Animation, predicting human actions, might take until 2025 due to the need for a more photorealistic environment. While individual items can already be seen to be indistinguishable, achieving overall scene complexity –whereby there are multiple synthetic visualisations at play – may take another two to three years.
- Will synthetic data and generative data get closer or further diverge?
Synthetic data and generative data are expected to develop different use cases. While generative data might not stand alone for training AI networks, it can still play a role in specific scenarios. Synthetic data and generative data may intertwine and cross over in certain situations, like using synthetic data to train generative data or incorporating generative data as part of synthetic data. However, they are likely to remain alone with unique benefits for specific use cases.
AI Questions
- What key AI developments do you expect in 2024?
In 2024, the focus will be on transforming models, with increased specialisation for specific market requirements. Large language models like ChatGPT will evolve into new generations, becoming more specialised for particular use cases. There will be a big uptick in AI content usage for visual applications, such as advertising and news articles, generated by improved generative AI models.
Also the current racial bias in AI will likely reduce. Right now, if you ask an AI model for a picture of a man, 90% of pictures shown will be of white men. AI models have to become more reflective of the world to continue to keep up.

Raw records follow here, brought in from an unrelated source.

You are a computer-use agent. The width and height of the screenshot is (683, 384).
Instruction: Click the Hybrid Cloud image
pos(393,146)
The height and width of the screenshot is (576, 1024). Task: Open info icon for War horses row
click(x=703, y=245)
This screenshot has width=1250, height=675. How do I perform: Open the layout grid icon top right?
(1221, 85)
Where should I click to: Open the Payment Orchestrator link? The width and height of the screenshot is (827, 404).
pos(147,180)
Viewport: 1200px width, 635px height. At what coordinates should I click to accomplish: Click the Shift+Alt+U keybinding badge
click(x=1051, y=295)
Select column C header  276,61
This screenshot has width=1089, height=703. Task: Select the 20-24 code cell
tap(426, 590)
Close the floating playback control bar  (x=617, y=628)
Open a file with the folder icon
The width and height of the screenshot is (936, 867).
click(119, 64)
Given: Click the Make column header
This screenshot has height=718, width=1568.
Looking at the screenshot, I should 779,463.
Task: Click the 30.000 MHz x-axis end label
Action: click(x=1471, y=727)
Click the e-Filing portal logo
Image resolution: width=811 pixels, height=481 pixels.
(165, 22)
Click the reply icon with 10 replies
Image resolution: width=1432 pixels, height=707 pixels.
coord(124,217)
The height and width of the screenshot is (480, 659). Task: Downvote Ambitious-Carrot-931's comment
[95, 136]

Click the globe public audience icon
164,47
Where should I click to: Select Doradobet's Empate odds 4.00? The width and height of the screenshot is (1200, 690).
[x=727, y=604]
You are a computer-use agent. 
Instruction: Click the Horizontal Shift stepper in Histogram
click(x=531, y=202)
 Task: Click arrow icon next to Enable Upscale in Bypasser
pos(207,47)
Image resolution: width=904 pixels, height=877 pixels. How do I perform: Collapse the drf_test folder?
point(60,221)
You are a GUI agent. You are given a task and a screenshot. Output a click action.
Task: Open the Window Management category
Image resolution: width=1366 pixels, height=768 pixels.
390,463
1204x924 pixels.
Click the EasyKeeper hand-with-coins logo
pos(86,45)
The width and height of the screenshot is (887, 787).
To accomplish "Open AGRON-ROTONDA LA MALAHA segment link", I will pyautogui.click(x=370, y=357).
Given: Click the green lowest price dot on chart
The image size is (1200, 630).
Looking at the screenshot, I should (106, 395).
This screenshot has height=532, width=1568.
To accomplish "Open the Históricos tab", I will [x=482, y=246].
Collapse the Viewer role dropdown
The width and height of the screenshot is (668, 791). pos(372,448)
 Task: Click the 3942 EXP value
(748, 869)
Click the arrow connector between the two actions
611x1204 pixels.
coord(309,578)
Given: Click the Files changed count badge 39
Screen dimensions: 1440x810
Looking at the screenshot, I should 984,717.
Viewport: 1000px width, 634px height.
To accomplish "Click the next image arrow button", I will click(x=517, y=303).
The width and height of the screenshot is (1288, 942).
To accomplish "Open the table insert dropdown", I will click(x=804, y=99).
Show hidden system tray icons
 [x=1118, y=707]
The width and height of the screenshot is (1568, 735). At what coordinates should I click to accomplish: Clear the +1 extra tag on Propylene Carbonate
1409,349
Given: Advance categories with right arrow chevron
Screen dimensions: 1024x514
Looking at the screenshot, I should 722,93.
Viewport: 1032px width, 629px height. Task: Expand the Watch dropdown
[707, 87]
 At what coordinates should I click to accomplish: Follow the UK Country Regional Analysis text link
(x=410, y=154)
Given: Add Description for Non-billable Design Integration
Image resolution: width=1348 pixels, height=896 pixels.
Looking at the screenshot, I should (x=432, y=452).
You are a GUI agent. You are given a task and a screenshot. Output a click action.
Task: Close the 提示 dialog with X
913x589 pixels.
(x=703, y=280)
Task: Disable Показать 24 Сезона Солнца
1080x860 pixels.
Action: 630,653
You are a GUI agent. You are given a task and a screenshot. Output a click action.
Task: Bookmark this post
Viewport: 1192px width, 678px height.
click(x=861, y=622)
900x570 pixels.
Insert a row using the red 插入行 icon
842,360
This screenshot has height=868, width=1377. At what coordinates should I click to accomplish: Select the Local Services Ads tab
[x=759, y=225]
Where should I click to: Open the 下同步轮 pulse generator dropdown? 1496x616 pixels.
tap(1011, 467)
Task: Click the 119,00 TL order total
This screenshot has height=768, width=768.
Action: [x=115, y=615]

- How will AI continue to impact our daily lives, from smart devices to healthcare, in the coming year?
In healthcare, we will see the biggest changes. There will be a significant movement toward people using wearable devices that generate data for analysis. Patients will present doctors with gigabytes of data from these devices, changing the way medical services react and diagnose.
On top of this, the acceptance and usage of wearable devices will reshape healthcare practices. People will go to their doctors already armed with information about their condition. Additionally, increasing the power and performance of edge devices, like smartphones and smartwatches, will improve accuracy and interactions with AI, particularly in situations like smart doorbells.
- In the continuing wave of AI, what new problems and ethical issues might come up, and should we establish regulations to address them?
As AI continues to advance, new problems and ethical concerns will come up. The need for regulations is becoming clear, which we have already seen towards the end of 2023 like Biden’s Executive Order on AI’s usage and Rishi Sunak’s AI plan.
Ethical considerations in AI pose challenges, as navigating the ethical landscape can be subjective and does not have a clear rule book. Ultimately, the decision to regulate AI will be with governments and lawmakers.